We study the effect of gallium and yttrium doping on both the electrical performance and the stability of indium based metal-oxide thin-film transistors (MOTFTs) at varied concentrations. As the Ga (Y) content in the In_1.0Ga_xO_y (In_1.0Y_xO_y) channel material was increased to x = 0.1 the mobility of the MOTFTs degrades by a factor of 4. Thereby the temperature stress stability is clearly enhanced by increasing doping concentration: the onset voltage shift is reduced by a factor of 3 for both In_1.0Ga_0.1O_y and In_1.0Y_0.1O_y films compared to that in indium-oxide TFTs. Also the stability during negative bias stress (NBS) is improved since the strong oxygen binders Ga and Y prevent the desorption of oxygen at the surface.
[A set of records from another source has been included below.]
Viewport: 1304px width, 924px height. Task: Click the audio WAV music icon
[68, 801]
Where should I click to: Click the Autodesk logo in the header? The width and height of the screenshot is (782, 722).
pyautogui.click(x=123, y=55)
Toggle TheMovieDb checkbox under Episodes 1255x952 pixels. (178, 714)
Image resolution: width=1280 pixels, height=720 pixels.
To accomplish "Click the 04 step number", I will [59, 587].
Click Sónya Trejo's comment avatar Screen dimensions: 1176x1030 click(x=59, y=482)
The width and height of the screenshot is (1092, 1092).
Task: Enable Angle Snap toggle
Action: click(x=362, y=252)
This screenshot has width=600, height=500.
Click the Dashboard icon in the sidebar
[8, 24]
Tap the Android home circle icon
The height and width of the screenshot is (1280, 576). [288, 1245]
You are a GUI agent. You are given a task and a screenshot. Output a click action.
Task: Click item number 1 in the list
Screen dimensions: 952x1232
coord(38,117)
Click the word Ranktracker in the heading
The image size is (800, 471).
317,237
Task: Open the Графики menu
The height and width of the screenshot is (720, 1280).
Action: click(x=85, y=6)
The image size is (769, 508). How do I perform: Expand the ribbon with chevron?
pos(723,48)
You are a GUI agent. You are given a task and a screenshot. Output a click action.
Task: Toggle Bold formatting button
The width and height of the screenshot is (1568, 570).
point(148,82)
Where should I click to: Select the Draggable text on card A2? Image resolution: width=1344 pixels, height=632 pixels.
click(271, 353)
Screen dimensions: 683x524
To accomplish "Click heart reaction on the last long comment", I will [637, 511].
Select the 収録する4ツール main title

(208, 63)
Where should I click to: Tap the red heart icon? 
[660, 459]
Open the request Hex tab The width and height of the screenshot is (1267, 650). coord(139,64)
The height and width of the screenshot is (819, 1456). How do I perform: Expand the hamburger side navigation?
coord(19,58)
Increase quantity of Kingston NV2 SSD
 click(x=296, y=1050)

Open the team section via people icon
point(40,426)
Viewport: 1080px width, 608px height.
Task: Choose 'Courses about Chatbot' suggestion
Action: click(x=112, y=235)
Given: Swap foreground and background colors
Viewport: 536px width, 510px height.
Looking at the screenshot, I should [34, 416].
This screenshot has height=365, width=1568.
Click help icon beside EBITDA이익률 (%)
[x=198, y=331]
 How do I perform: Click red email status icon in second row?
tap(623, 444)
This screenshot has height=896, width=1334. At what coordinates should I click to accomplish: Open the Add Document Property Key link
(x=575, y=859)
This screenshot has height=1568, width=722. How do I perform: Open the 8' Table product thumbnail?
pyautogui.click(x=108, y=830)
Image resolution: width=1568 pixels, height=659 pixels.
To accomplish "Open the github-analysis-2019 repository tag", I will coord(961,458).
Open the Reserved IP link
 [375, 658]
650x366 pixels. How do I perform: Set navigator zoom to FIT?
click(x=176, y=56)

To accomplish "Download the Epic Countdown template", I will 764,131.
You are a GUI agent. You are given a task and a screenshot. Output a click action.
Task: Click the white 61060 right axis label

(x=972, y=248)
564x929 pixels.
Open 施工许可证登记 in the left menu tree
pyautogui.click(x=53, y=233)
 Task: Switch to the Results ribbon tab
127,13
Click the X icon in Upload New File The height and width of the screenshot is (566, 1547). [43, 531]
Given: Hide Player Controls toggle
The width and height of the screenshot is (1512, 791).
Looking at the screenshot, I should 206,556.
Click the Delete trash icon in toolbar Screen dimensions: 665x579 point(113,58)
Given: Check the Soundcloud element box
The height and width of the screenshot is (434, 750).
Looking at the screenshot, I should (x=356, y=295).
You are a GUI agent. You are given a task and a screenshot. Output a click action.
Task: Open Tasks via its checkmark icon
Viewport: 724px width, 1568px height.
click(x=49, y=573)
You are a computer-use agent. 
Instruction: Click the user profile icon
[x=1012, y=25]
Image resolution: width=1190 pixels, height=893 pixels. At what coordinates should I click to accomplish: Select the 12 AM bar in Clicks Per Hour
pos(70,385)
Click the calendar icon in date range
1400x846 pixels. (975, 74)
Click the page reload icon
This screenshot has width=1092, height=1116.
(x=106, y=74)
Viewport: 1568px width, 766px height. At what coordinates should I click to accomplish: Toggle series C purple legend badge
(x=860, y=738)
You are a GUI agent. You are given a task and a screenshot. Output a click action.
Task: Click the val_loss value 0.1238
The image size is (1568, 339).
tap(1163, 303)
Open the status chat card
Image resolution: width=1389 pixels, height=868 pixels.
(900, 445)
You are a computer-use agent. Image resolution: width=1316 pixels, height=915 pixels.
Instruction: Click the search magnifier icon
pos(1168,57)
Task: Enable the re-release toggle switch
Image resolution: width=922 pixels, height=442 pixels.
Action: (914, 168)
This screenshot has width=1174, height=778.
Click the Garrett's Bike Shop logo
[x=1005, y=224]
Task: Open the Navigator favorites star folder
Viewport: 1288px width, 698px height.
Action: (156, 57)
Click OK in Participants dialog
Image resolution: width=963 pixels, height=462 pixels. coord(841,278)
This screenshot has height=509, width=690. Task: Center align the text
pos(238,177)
In contrast, the onset voltage shift during positive bias stress (PBS) of doped metal oxide TFTs is higher ΔV_on = 12 V for InGaO (100 : 10) TFTs and ΔV_on = 15 V for InYO ((100 : 10) TFTs) compared to that of intrinsic indium oxide TFTs (ΔV_on = 6 V), which could be attributed to the generation of flat trap states at the dielectric/semiconductor interface. Doping with Ga and Y significantly enhances the temperature and NBS stability of TFTs and simultaneously degrades the performance.